## Exercise brief
In the post about the Del Playa film below, please list every claim that the people sharing the petition have made about the film.

Del Playa.

This may be a dangerous post to write, but perhaps those are the posts actually worth writing.


The above link is something that is being shared by friends and schoolmates of mine as of late, both past and present.  By all means, I encourage whoever reads this to go and sign the petition; it is a call to action to stop the making of a film that seems to bear a vague relationship with the May 23rd tragedy that occurred at UCSB due to the film being insensitive to the tragedy.  I have not watched the trailer, nor have I done any research on the film itself and what it is actually about.  For all I know, it could be an unfortunate misreading of a low-quality film’s premise because of the emotionally charged location and plot.  What the people sharing this have said about the film is that it glorifies the shooter, that this is what he would have wanted, and that the making of this film is profiteering from a tragedy that affected thousands of students – all fair sentiments to be shared.

However, two things give me pause about this sudden deluge of protests against the film: the disintegrating clarity of rights and the limitation of human sympathy.  I’ll start with the more unsavory of the two so as not to leave my readers with a bitter taste in their mouths.  The notion of rights being infringed upon here is evident when we take a step back from it emotionally: the freedom of speech.  It is possible to claim that the film is infringing on public order, in which case someone who is vehemently against the production of the film might take Berger Bros. Entertainment to court.  However, at the core of it, what is being called for is the prevention of some people, however misguided in the context and plot they chose, from expressing a story that they want to convey.  Now, this statement comes not with support of their actions, but in defense of an idea; the more passionate among us might challenge this claim by asking, “Well, why don’t I make a movie glorifying the terrorists who flew the planes into the Twin Towers?,” to which I respond, “Because you have the decency not to.”

## Given entries
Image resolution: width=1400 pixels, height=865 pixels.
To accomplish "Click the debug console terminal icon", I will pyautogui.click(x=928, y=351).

* * *

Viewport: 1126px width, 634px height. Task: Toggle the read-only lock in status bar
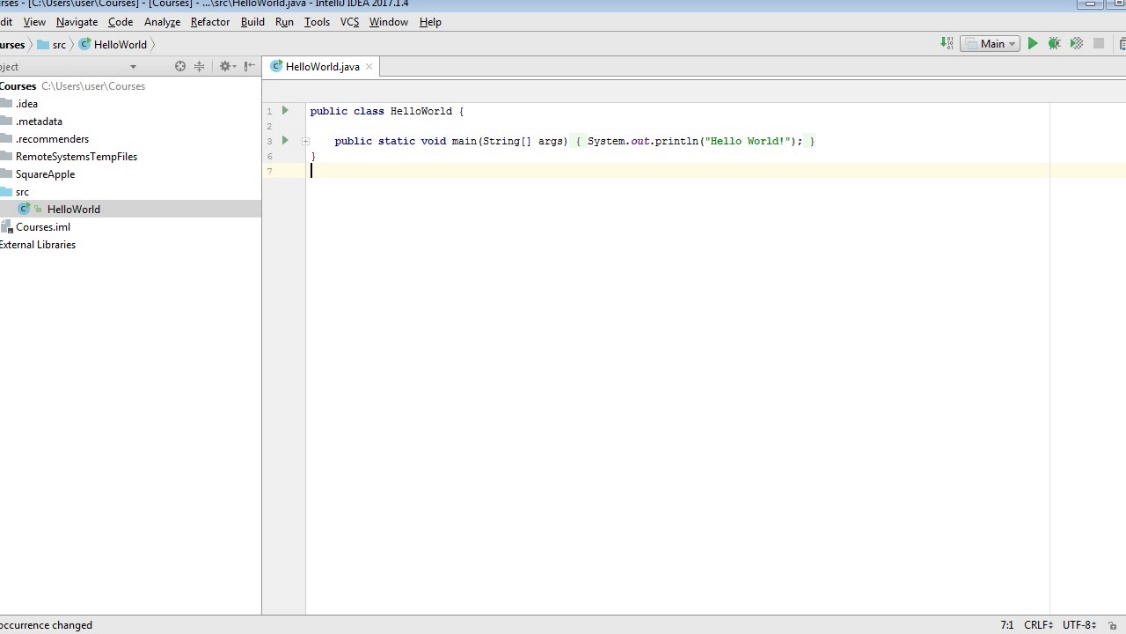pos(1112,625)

## Result for this task
- It glorifies the shooter.
- It is what he would have wanted.
- Making it is profiteering from a tragedy that affected thousands of students.